SQL은 데이터를 다루는 거의 모든 분야에서 사용되는 언어이다. 특히 데이터 분석, 백엔드 개발 등에서 SQL 쿼리의 성능과 정확성은 전체 시스템의 효율성에 직결된다. 이전에는 데이터 분석가도 쿼리 최적화에 대해 알아야하나? 라는 생각이 있었지만, 쿼리 한줄한줄이 DW, 레이크하우스에 치명적인 부하를 줄 수도 있으며 무엇보다도 실행 한 번에 비용이 부과되는 경우에는 많은 고민을 해야한다.

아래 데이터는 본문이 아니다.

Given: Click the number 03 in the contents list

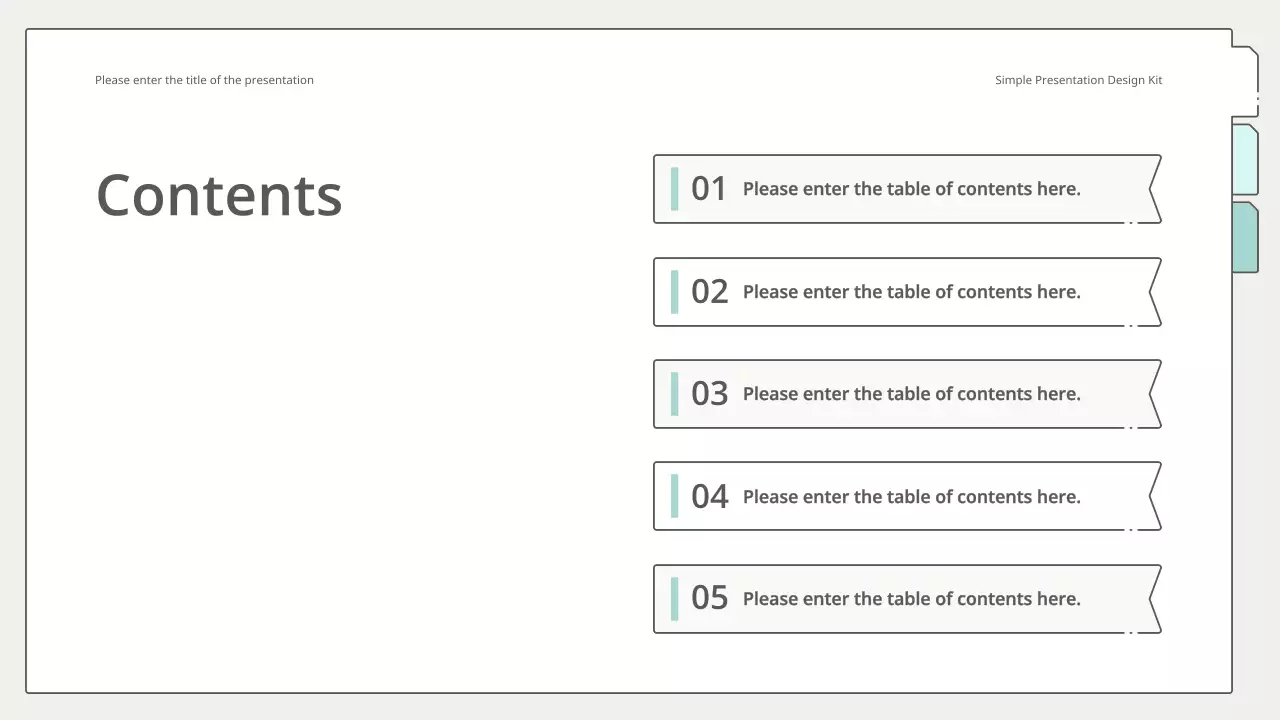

때문에, 앞으로 쿼리 효율성에 대해 차근차근 정리를 해보고자 한다.
1. WITH 문의 장단점
WITH문이란?
WITH문은 서브쿼리에 이름을 붙여 임시 테이블처럼 사용할 수 있게 해주는 SQL 구문이다. CTE를 표현하기 위해 사용한다. 복잡한 쿼리를 논리적 단계로 나누거나, 반복되는 서브쿼리를 재사용할 수 있도록 도와준다.
- 장점
- 가독성 향상
쿼리 로직을 명확하게 단계별로 구분할 수 있어 이해와 유지보수가 쉽다. - 중복 서브쿼리 재사용 가능
동일한 하위 쿼리를 여러 번 사용할 때, 한 번만 정의하면 재사용할 수 있다. - 재귀 쿼리 가능
계층 구조나 순차 데이터(경로 탐색, 트리구조 등)에 매우 유용하다.
- 단점
- 일부 DBMS에서는 매번 실행되어 비효율적
PostgreSQL, BigQuery 등에서는 CTE를 참조할 때마다 실제로 다시 실행된다. - 읽기 쉬워도 느릴 수 있음
CTE는 옵티마이저 최적화가 덜 일어나는 경우가 있다.
(사실, 쿼리가 길어지다보면 읽기 쉬운게 맞는건가 .. 하는 스스로의 물음도 있다.) - DBMS마다 동작 방식 다름
MySQL, SQL Server, PostgreSQL, BigQuery에서 성능과 최적화 처리 방식이 다르다.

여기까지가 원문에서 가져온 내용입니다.